I have followed various instructions and finally was able to connect my ZTE Blade to my Ubuntu laptop for USB debugging. The same setup does not work when I exchange the phone by my "no-name" i.onik TP10.1-1500DC tablet.
I have tried different cables and different USB ports. Do I need a special type of cable to connect a tablet for USB debugging?

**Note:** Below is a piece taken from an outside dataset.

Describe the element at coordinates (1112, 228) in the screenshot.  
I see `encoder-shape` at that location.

This is what I get from a root shell:
~# adb devices
* daemon not running. starting it now on port 5037 *
* daemon started successfully *
List of devices attached
~#
(I know that it should be possible to run adb
as non-root, but this test was to rule out permission errors.)
The lsusb
output is special for this device, no textual description is shown. The first entry below is from another device, the second entry from the tablet. I have verified this by running lsusb
with and without the tablet attached:
Bus 002 Device 005: ID 10d5:5000 Uni Class Technology Co., Ltd
Bus 002 Device 009: ID 2207:0010
Of course, USB debugging is enabled in the tablet's settings, and I have already rebooted it.
Any further hints?
Answer
Izzy’s answer is misleading. Two unrelated things were mixed up (the vendor ID list in adb on one side and the permission setup in Linux on the other side).

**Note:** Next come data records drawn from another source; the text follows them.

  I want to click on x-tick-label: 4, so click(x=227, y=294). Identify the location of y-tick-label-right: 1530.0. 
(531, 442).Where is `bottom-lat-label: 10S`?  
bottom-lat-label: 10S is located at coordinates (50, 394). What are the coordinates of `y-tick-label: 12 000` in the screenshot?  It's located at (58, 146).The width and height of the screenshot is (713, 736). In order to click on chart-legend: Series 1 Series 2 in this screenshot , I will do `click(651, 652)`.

1) devices considered by adb:
Adb has a hard-coded list of USB vendor IDs it tries. E.g. HTC mobile phones use 0xbb4, which is listed (source file usb_vendors.c), while 0x2207 is not.

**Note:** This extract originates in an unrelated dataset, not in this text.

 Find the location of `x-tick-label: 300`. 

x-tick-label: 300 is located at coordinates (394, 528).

The only way to add to this list (without patching the source) is to put vendor IDs in the file $HOME/.android/adb_usb.ini
, line by line. (HOME is set up right?)
No special cable is needed.
2) permission setup for non-root access:
The udev-fiddling is to give user-access to e.g. /dev/bus/usb/002/009 (bus number/device number change; see lsusb
for current values).
The details of this are not relevant to the original poster’s question, as he ran adb as root.